## Assignment
From the entries below, gather each line containing the word "This".

## Recorded information
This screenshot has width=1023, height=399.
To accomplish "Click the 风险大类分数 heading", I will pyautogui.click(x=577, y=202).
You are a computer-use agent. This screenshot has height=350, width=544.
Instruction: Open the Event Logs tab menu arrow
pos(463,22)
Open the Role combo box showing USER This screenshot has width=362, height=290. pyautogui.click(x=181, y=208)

* * *

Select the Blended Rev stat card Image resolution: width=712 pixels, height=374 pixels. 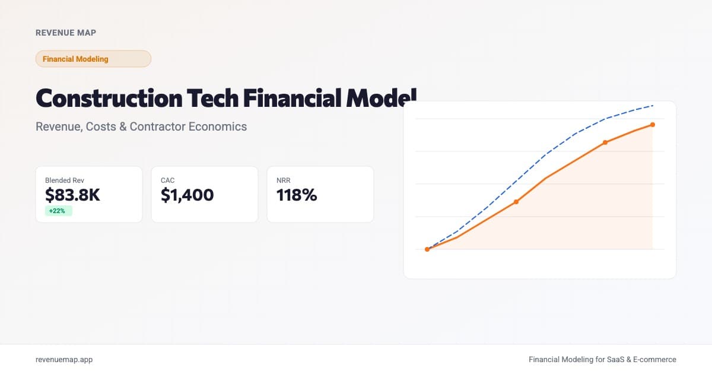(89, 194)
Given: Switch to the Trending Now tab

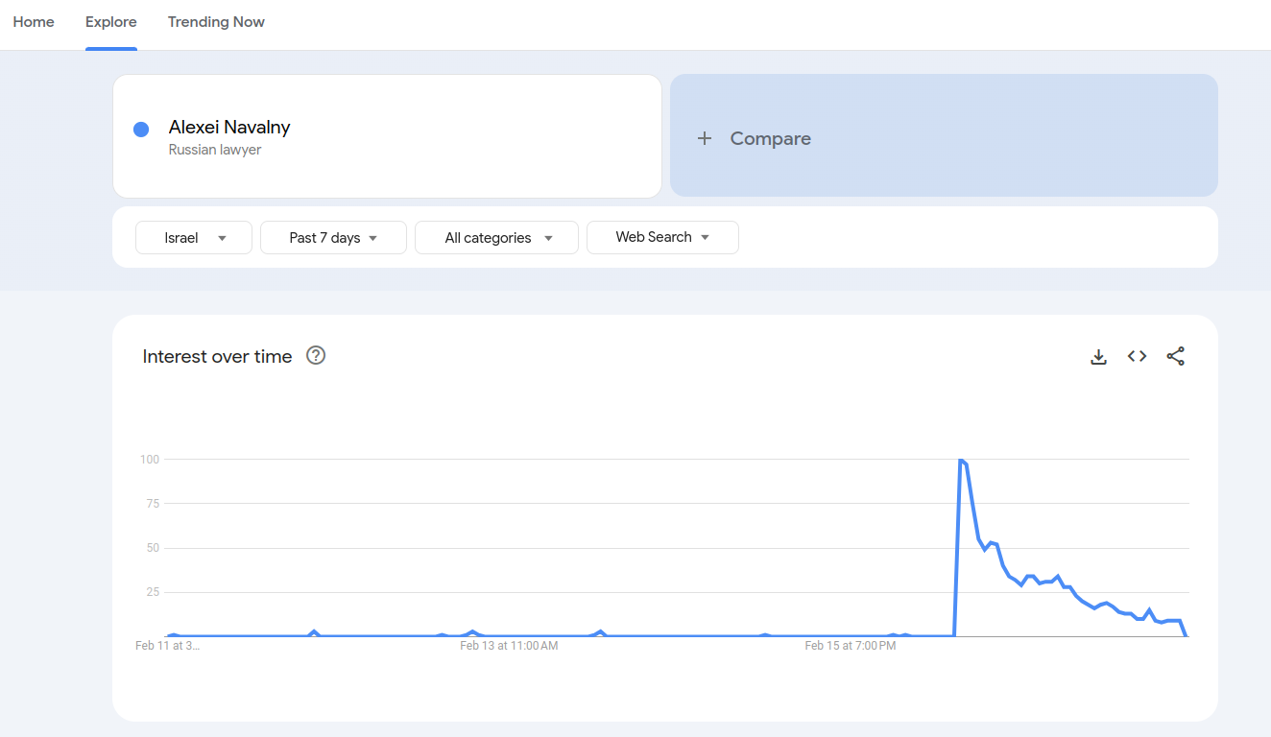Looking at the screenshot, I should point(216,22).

## Written solution
This screenshot has width=1023, height=399.
You are a computer-use agent. This screenshot has height=350, width=544.
Open the Role combo box showing USER This screenshot has width=362, height=290. pyautogui.click(x=181, y=208)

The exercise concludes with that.